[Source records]
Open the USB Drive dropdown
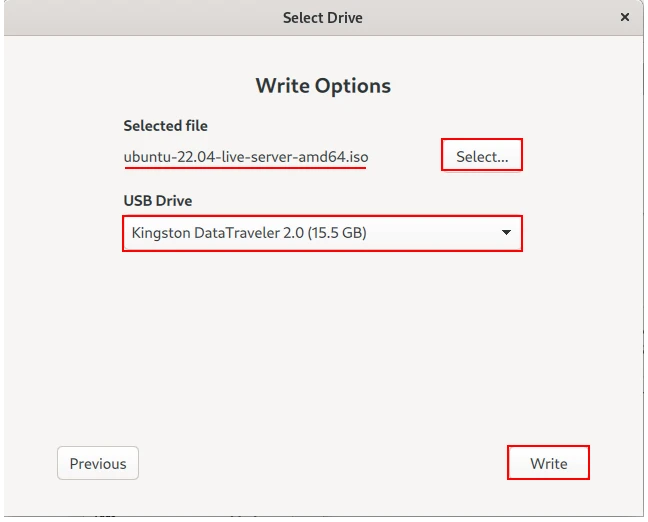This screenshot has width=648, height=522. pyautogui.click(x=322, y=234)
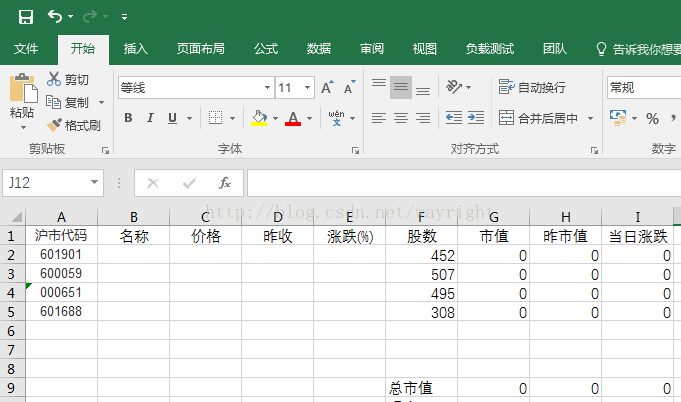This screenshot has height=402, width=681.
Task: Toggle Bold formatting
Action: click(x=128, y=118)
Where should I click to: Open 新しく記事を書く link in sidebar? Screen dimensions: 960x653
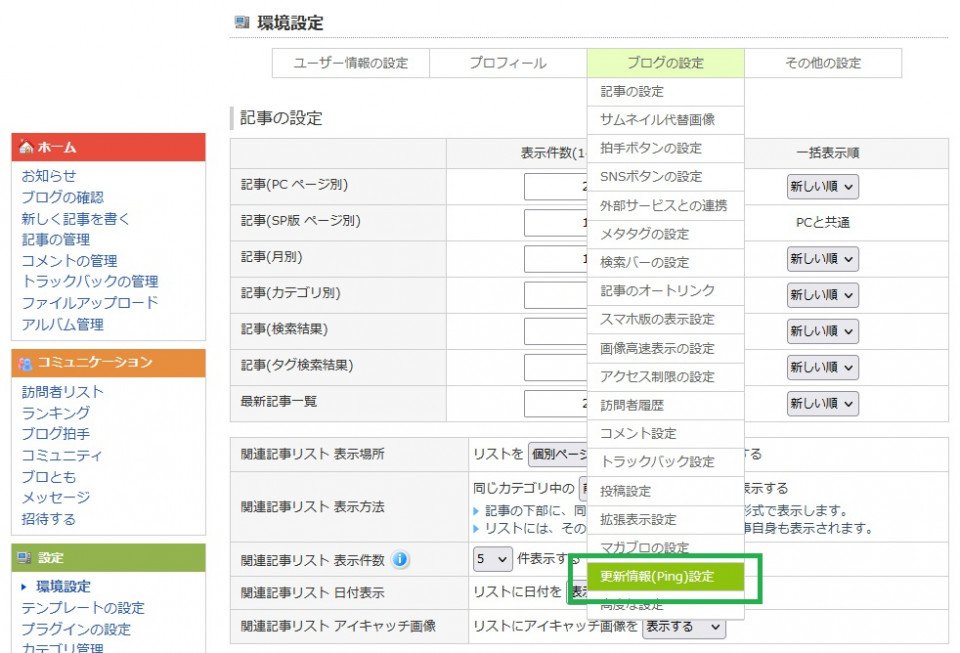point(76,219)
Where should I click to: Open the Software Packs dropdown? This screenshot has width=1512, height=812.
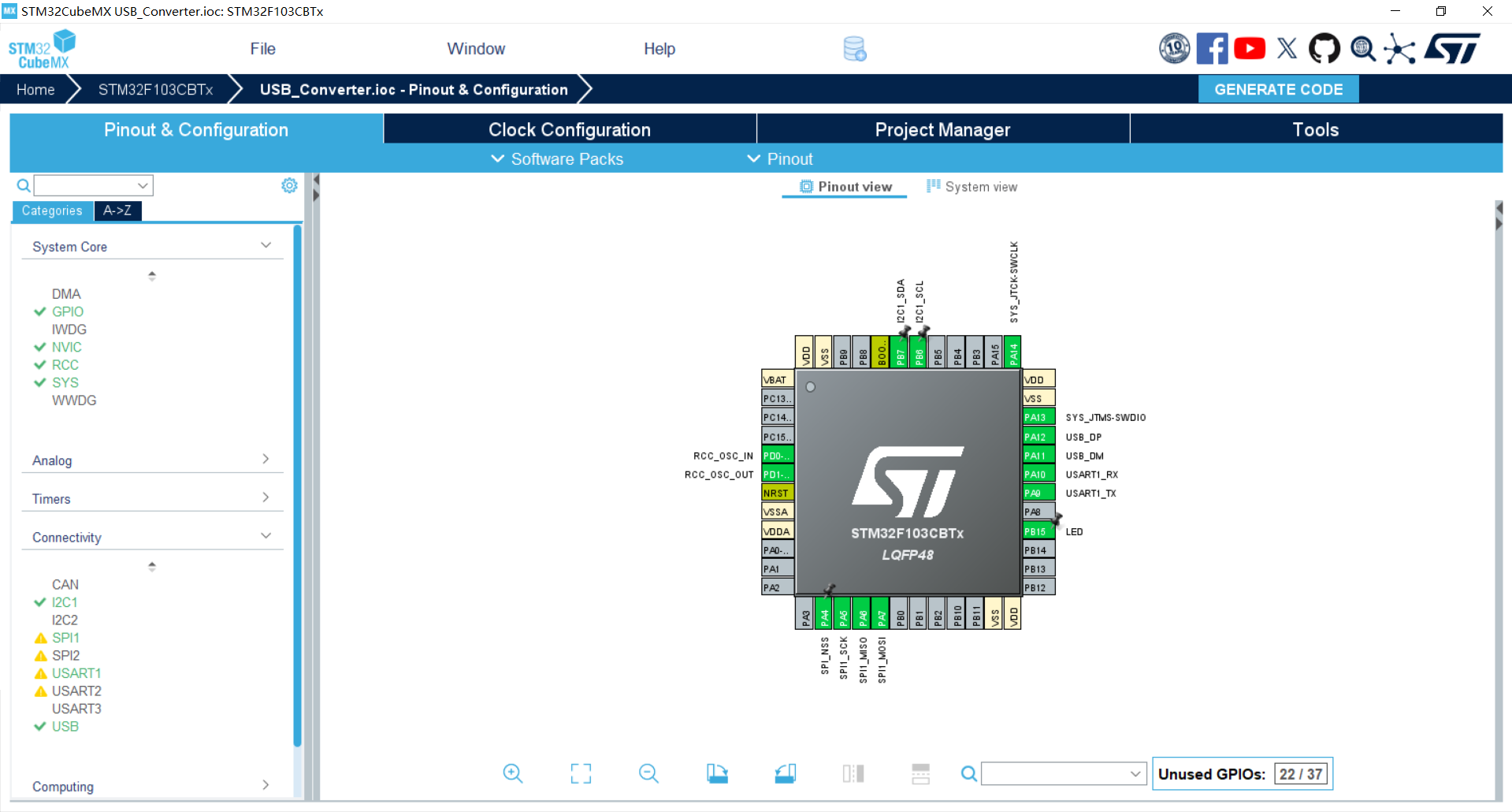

§ WORK REQUIRED
Copy every line above word for word and exclude the pictures.

§ WRITTEN RESPONSE
Open the USB Drive dropdown
This screenshot has width=648, height=522. pyautogui.click(x=322, y=234)
This screenshot has height=402, width=681.
Task: Toggle Bold formatting
Action: click(x=128, y=118)
Where should I click to: Open 新しく記事を書く link in sidebar? Screen dimensions: 960x653
point(76,219)
Where should I click to: Open the Software Packs dropdown? This screenshot has width=1512, height=812.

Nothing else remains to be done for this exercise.